▶ What the exercise asks
Every record that follows is to be copied exactly, with the pictures omitted.

== Task inputs

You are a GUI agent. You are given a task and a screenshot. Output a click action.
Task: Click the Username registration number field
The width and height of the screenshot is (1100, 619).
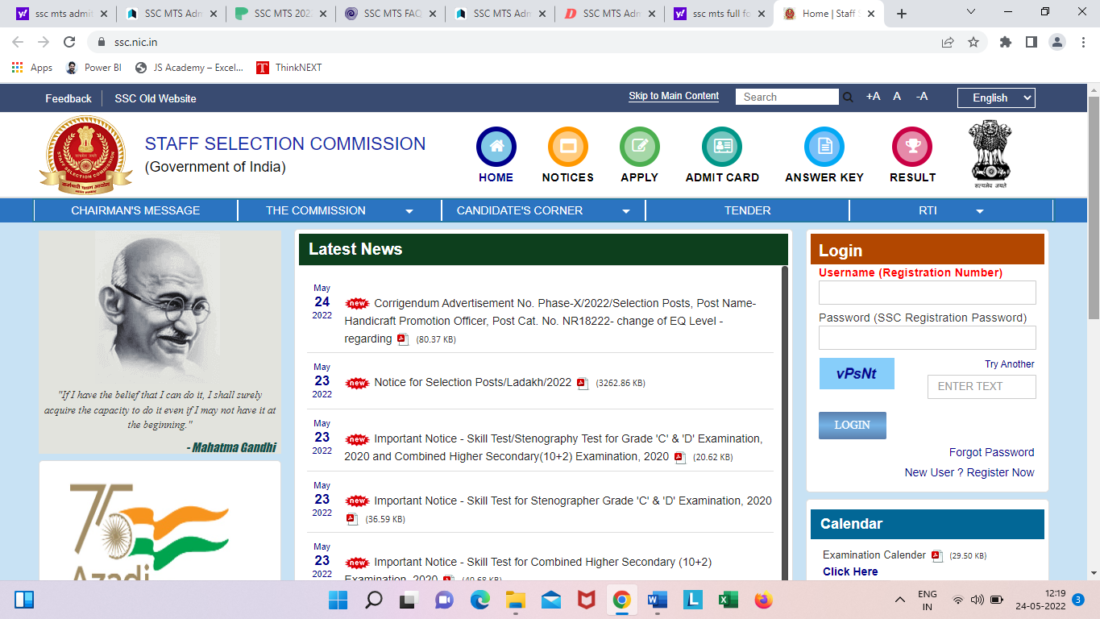[927, 292]
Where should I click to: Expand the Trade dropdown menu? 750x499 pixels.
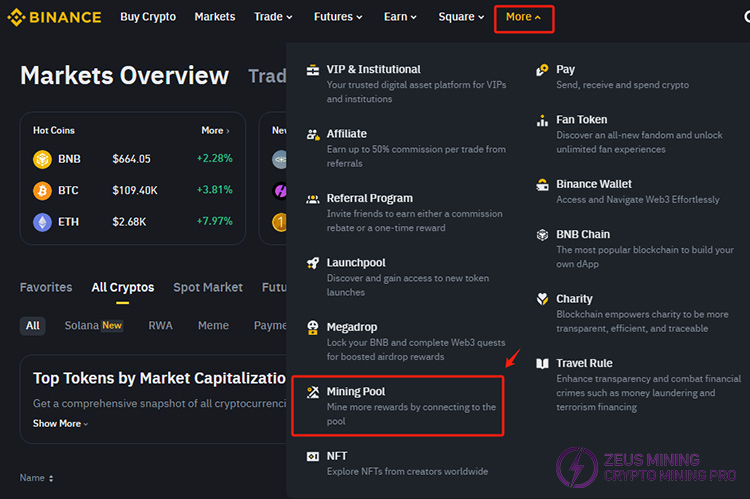273,17
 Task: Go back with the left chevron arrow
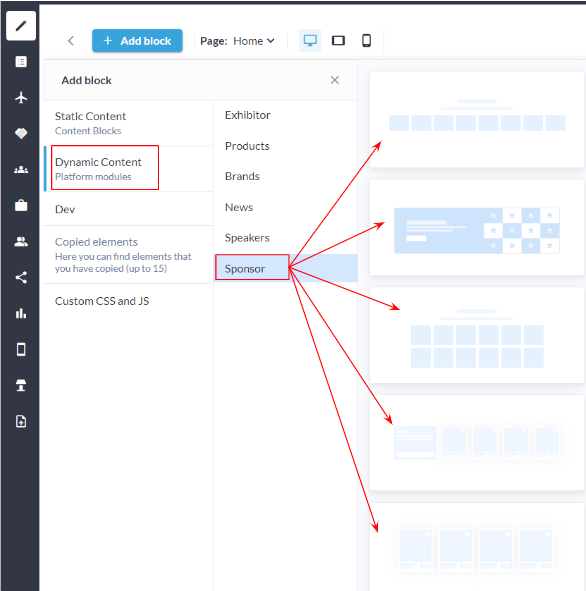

====

▶ Written solution
You are a GUI agent. You are given a task and a screenshot. Output a click action.
Task: Click the Username registration number field
The width and height of the screenshot is (1100, 619).
[927, 292]
Where should I click to: Expand the Trade dropdown menu? 750x499 pixels.
273,17
 Task: Go back with the left chevron arrow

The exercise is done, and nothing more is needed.